## WRITTEN INSTRUCTION
Can you edit the listing from the line containing "The image size" through the end, replacing "Tools" with "Settings" and keeping everything else unchanged? Return only those lines and leave the pictures out.

** Begin INPUT FOR THIS TASK **

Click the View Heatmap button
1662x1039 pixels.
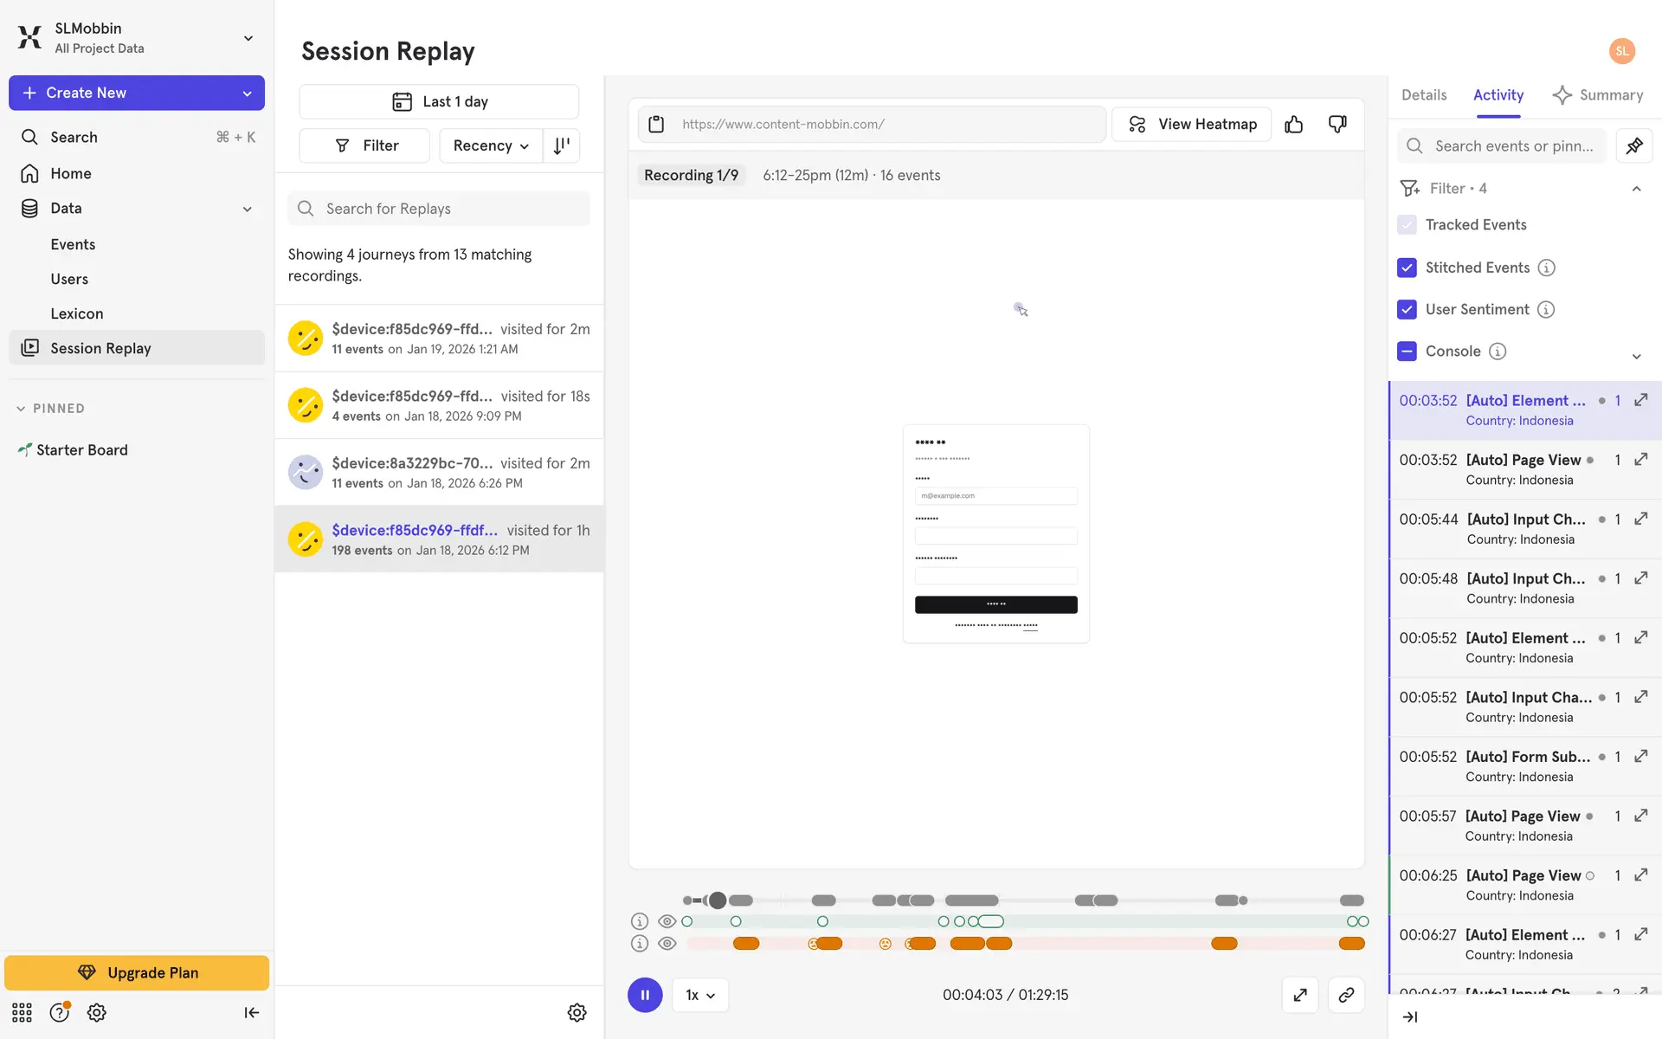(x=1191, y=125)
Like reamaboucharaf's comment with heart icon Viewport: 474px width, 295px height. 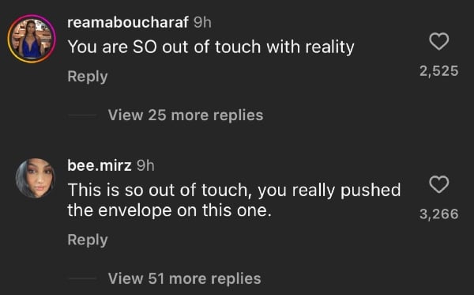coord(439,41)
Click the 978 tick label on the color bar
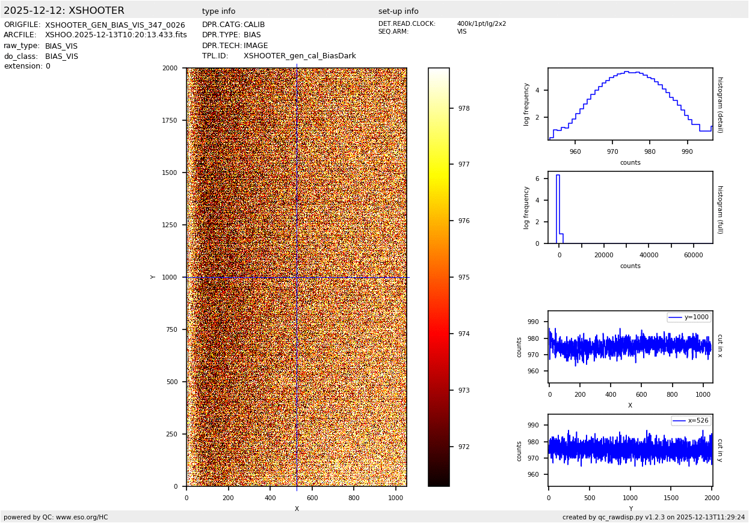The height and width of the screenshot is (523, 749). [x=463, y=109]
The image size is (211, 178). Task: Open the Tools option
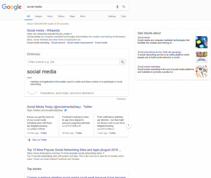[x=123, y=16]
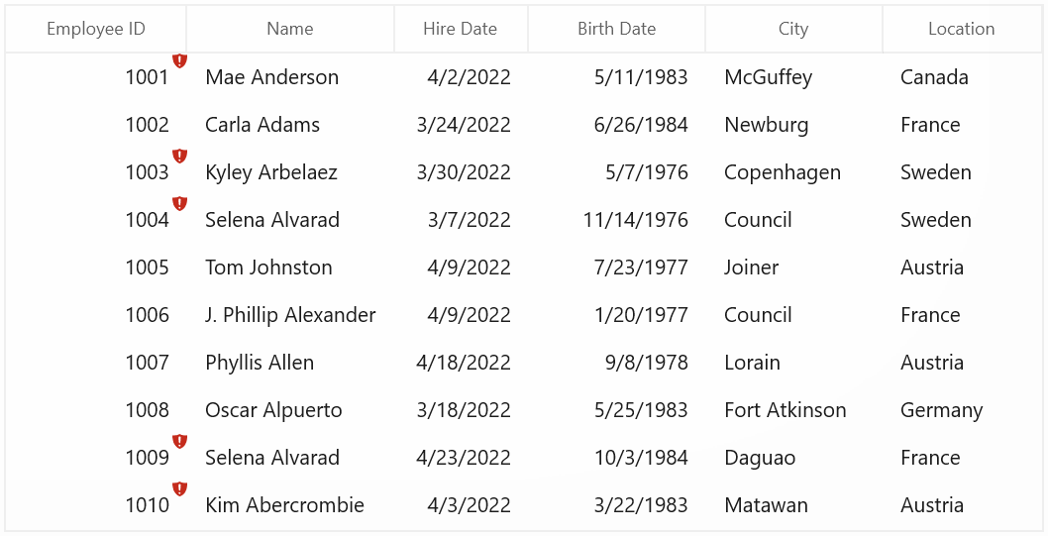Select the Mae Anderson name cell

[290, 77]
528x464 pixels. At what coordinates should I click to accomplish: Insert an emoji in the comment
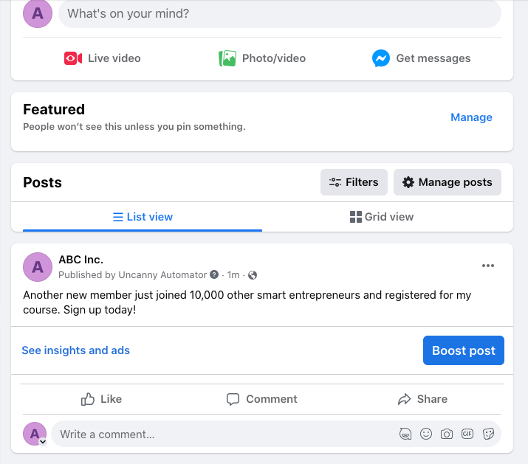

** End INPUT FOR THIS TASK **

## WRITTEN RESPONSE
The image size is (211, 178). Task: Open the Settings option
[x=123, y=16]
Select the Mae Anderson name cell

[290, 77]
528x464 pixels. At what coordinates should I click to accomplish: Insert an emoji in the comment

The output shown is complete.